All nations need their legends, reminders of what a country has achieved and of the heights it can reach again. Cricket in India and the West Indies is in a period of transition. India have yet to properly embark on their rebuilding; the West Indies have been in this phase for a long time but it has mostly been a case of one step forward, two steps back. If Viv Richards was the bullet fired at the heart of English and Australian superiority, the gun West Indies cricket is now wielding seems pointed squarely at its own feet. It says something that the only West Indian player who currently approaches Richards’ genius and swagger – Chris Gayle – is not even playing for his national team.

Whatever happens, the legacy of Dravid and Richards will remain untouchable. What they have given us, we will always have.

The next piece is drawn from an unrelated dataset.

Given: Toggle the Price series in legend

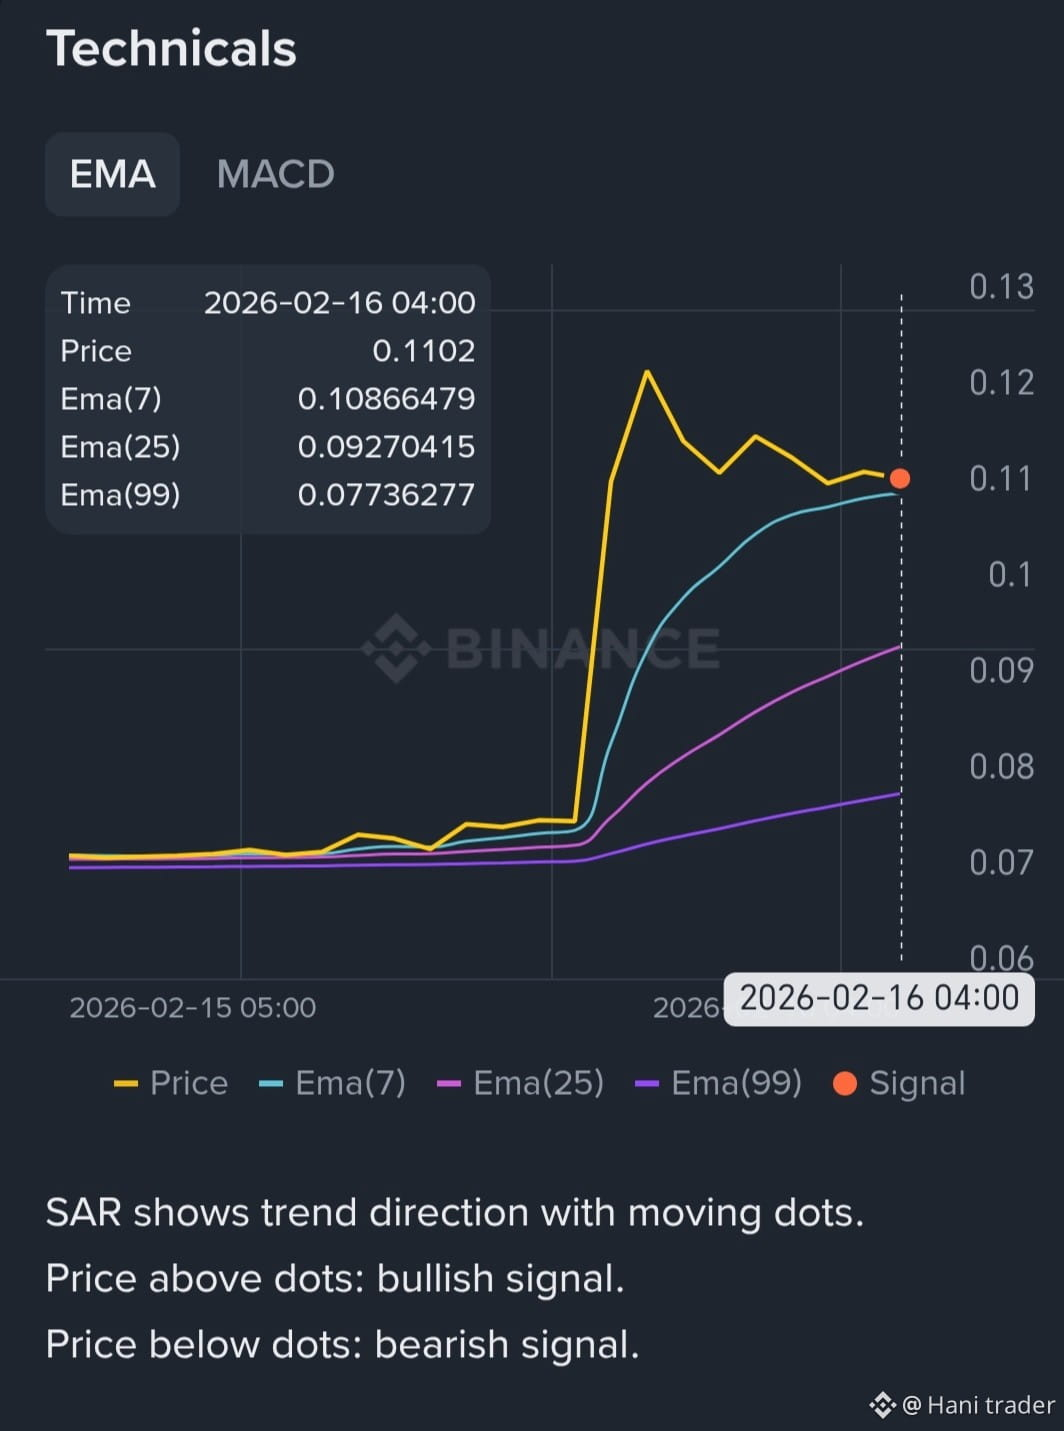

Of course time moves on. Sport, like so many other walks of life, is no country for old men. When Jeff Beck and Eric Clapton first heard a 20-year-old Jimi Hendrix play at a concert in London in 1966, they felt they should retire. Perhaps Dravid reached the same decision while watching Virat Kohli flay Lasith Malinga around the ground during that jaw-dropping 133 not out in that Commonwealth Bank Series group game in Hobart that got so many talking.

In common with many other England fans, Dravid, as sportsman and individual, has always appealed to me more than Tendulkar. Sachin’s greatness is such that he has been raised to the level of archetype, icon, god; as a person, he is essentially unknowable. There are obviously depths, but they are closely protected. That this is down to the hysterical adulation which greets his every achievement is understandable. Dravid has always seemed more human, more accessible. Erudite and well-read – with a wide range of interests including history, politics and nature conservation – he is a man who is blessed with an extraordinary sporting gift but who also recognises the importance of the world beyond the boundary and his place in it.

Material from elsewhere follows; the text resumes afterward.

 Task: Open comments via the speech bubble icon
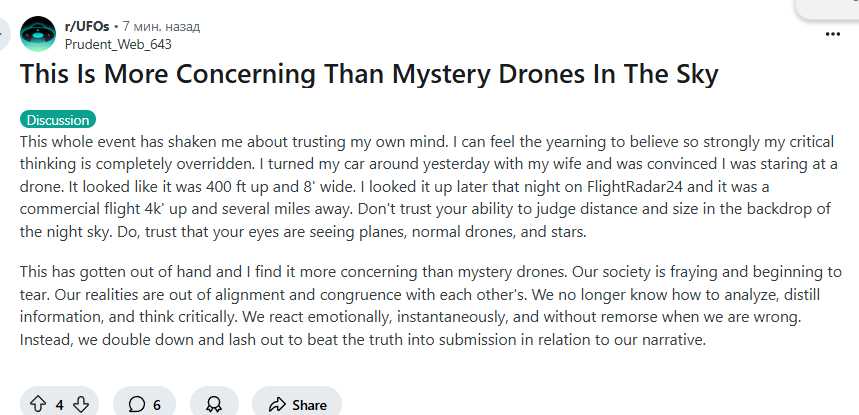click(x=136, y=405)
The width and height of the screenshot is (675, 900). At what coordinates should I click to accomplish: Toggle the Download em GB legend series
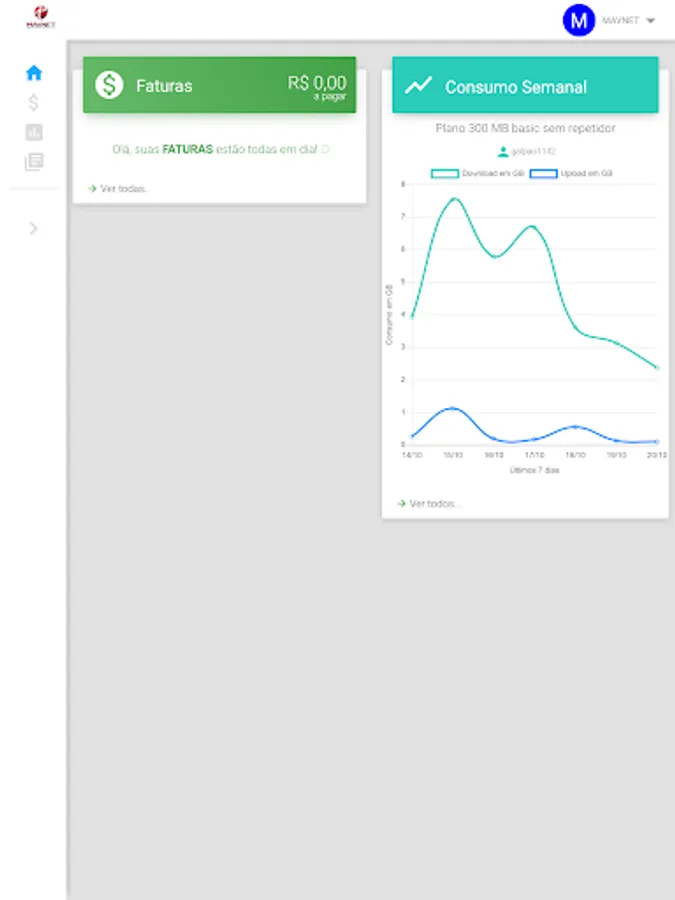click(476, 173)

During his Bradman Oration in Canberra last December, Dravid quoted the Don’s words about leaving the game better than you found it. The game may or may not be better – there are compelling arguments for both – but it is different. Dravid said today that he would play in this year’s IPL (if you want a symbol of how much the sport has changed, look no further) and then he will decide on his future. It would be nice if he could stay involved with the sport in some way. Because cricket without the continued benefit of Dravid’s wisdom – and his clear-headed recognition of the challenges it now faces – would be so much the poorer.